*Exercise goal*
Scan the lines below and report each one containing "computer" by copying it.

*Records provided*
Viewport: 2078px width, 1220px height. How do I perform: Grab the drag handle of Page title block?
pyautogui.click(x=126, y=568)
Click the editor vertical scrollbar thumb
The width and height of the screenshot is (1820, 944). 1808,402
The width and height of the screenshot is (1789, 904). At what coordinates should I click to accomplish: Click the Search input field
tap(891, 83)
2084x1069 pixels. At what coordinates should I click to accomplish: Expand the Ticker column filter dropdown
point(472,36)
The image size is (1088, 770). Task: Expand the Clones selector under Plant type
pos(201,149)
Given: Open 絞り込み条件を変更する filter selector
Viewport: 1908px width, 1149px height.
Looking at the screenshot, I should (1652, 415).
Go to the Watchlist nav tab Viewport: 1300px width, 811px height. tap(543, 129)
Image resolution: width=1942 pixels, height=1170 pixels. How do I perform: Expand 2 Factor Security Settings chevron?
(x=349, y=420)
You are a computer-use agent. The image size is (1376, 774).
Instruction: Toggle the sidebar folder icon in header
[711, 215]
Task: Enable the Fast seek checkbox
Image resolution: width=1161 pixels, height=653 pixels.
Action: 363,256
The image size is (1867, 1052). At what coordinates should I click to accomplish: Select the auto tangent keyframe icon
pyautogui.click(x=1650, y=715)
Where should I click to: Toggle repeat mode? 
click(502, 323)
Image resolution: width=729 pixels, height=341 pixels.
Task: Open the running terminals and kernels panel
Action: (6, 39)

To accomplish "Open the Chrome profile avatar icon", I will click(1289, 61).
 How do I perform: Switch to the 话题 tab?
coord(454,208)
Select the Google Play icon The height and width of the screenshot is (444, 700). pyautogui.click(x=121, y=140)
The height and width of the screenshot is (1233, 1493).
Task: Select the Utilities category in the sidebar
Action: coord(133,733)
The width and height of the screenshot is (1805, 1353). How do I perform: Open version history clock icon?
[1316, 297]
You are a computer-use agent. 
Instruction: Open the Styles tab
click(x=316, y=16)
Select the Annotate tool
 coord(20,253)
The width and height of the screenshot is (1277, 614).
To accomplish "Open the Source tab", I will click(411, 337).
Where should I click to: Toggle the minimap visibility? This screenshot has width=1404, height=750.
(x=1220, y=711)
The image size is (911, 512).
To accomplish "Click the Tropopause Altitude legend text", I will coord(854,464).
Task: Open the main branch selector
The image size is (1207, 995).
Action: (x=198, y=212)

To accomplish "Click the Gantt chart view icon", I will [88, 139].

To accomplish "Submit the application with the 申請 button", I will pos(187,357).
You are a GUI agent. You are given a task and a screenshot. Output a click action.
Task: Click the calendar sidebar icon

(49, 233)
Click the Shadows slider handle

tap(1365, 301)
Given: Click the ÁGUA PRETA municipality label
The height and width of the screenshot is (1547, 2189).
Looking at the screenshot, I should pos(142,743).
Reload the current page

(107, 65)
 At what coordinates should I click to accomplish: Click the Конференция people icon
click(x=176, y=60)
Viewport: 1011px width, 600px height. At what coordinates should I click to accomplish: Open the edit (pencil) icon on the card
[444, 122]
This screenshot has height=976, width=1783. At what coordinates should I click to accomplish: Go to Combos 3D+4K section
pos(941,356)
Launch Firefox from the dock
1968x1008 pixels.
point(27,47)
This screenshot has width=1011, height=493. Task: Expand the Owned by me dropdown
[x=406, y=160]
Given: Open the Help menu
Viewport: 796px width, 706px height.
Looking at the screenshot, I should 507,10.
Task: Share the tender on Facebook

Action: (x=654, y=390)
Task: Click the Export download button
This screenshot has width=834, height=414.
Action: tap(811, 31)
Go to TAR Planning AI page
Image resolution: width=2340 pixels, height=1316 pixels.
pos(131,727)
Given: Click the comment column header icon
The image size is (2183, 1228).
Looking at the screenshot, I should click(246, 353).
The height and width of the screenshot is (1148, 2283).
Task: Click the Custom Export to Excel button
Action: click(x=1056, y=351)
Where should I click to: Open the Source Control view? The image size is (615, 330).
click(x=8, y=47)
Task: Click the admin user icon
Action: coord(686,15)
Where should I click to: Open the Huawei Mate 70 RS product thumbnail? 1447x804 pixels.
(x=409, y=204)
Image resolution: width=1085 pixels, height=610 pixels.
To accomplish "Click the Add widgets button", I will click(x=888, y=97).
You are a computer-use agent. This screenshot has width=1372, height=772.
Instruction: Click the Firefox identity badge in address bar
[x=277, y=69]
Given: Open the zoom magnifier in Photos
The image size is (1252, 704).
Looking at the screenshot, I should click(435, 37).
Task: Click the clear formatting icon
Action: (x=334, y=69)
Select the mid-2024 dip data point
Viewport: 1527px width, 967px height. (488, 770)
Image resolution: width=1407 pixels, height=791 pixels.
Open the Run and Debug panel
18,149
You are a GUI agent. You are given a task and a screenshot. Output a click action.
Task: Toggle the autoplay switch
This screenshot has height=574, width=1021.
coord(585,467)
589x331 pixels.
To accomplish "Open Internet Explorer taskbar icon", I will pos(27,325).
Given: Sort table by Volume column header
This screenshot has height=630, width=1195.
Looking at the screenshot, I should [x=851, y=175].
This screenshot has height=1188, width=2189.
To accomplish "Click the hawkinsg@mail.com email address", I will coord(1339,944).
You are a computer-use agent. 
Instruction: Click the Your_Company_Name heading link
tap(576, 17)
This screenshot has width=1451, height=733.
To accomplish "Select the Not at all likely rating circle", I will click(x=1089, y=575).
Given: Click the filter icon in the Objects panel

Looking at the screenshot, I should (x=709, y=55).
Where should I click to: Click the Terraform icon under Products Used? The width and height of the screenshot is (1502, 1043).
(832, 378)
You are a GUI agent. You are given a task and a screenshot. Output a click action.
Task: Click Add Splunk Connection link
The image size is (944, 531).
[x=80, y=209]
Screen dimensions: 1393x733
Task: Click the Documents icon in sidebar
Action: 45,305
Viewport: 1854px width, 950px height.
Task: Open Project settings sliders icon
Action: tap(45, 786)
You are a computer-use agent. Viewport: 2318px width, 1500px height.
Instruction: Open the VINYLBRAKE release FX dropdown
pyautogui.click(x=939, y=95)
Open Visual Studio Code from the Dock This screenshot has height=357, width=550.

*Solution to the problem*
You are a computer-use agent. The image size is (1376, 774).
You are a computer-use agent. 
You are a computer-use agent. This screenshot has width=1372, height=772.
You are a computer-use agent. 
You are a computer-use agent. Viewport: 2318px width, 1500px height.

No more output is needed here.